[[ TASK MATERIAL open ]]
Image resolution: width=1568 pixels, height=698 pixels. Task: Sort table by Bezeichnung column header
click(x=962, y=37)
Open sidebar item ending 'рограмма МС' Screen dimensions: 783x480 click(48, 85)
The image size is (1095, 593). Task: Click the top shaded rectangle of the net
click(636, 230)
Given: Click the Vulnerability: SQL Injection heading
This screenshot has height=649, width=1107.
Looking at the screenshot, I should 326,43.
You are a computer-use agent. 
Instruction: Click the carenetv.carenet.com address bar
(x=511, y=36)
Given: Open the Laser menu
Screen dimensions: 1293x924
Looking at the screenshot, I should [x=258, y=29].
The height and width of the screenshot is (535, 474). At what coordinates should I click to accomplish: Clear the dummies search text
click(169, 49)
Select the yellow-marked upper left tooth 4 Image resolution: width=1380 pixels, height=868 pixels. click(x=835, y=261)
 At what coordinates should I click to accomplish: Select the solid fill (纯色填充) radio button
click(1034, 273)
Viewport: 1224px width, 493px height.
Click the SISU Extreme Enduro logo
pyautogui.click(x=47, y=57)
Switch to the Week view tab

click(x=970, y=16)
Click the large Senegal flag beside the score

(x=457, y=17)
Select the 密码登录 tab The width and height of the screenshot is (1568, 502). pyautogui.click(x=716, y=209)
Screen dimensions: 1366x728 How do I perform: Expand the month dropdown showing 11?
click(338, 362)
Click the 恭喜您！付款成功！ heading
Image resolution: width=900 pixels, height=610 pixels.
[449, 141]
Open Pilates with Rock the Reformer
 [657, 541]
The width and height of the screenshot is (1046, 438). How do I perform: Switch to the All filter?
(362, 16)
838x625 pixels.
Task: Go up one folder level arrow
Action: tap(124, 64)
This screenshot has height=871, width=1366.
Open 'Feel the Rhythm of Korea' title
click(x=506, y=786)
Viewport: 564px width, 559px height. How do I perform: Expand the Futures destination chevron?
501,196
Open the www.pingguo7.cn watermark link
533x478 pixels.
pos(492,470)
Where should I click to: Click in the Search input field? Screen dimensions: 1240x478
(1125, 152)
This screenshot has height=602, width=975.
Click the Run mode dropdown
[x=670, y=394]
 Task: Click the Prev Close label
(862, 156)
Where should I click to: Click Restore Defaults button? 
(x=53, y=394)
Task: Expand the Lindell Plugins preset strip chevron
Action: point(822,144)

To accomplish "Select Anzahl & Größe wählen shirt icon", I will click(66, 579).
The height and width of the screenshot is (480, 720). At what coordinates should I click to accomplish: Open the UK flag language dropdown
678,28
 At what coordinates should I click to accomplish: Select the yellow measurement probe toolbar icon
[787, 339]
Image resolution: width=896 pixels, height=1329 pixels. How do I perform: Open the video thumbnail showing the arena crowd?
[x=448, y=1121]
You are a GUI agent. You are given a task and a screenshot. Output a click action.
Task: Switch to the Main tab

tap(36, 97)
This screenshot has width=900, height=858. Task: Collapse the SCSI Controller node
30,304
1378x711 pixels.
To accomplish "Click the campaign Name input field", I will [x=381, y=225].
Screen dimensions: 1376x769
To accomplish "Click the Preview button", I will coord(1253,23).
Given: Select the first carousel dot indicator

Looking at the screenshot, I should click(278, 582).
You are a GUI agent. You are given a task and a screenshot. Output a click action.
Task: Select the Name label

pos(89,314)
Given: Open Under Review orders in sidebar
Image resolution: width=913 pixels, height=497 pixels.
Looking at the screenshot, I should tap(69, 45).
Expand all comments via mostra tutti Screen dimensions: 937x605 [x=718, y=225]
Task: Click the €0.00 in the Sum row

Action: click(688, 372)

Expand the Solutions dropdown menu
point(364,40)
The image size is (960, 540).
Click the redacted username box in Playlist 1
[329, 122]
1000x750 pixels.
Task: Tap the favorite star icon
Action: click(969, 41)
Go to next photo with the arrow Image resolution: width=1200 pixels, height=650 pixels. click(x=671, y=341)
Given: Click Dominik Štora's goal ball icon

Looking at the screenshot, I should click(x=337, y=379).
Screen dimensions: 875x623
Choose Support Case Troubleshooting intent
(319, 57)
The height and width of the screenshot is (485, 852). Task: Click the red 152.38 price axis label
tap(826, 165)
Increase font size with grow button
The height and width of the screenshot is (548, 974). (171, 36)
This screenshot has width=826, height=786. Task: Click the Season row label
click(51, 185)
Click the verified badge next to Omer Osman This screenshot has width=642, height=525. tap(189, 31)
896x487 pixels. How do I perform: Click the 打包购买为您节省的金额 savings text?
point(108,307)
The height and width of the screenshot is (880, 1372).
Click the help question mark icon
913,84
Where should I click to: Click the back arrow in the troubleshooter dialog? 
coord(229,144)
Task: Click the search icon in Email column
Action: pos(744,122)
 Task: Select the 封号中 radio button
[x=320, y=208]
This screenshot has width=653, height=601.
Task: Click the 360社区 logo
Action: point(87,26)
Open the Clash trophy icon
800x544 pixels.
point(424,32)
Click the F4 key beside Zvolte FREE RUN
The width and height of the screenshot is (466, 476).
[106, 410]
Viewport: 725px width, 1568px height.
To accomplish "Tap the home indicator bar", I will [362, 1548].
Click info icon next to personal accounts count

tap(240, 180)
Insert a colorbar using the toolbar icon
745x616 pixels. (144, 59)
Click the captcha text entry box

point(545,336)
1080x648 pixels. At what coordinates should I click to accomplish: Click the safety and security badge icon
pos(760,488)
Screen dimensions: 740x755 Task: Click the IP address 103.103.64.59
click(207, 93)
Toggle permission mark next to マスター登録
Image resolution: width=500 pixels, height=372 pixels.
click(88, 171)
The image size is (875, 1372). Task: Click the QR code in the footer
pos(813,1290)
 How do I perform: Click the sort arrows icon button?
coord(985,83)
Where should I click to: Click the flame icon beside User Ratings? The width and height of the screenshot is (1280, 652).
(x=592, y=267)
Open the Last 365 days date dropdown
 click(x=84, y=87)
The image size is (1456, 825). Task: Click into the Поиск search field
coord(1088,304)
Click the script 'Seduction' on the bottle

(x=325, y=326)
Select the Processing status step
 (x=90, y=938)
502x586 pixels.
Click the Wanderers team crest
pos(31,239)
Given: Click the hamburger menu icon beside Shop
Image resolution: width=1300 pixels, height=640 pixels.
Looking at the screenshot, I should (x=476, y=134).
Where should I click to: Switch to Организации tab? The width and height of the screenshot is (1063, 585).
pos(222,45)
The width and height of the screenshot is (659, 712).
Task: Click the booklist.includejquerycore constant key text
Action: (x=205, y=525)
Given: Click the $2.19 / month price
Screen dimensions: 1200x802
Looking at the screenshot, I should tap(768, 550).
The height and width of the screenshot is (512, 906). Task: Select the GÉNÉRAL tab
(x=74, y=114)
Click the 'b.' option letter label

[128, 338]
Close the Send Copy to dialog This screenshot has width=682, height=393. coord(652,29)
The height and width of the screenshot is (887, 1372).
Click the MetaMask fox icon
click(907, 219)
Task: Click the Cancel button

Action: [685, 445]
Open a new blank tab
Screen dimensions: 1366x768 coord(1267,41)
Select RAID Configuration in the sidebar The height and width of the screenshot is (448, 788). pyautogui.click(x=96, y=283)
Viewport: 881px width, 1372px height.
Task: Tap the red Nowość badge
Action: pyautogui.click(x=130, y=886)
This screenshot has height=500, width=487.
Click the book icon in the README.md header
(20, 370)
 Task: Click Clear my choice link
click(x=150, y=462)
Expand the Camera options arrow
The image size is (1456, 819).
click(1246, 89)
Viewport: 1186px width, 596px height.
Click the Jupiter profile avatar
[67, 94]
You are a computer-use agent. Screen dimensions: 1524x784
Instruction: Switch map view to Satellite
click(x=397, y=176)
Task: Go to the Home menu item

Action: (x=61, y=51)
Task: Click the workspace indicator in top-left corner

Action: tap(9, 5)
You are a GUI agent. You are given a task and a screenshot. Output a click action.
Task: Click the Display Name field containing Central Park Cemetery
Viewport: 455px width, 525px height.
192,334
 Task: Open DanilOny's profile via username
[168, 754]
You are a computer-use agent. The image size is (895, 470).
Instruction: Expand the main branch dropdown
[[ TASK MATERIAL closed ]]
EXERCISE DETAILS: For the string "computer", show each line of the listing where it appears.

ANSWER:
You are a computer-use agent. 
You are a computer-use agent. Screen dimensions: 1524x784
You are a computer-use agent. The image size is (895, 470).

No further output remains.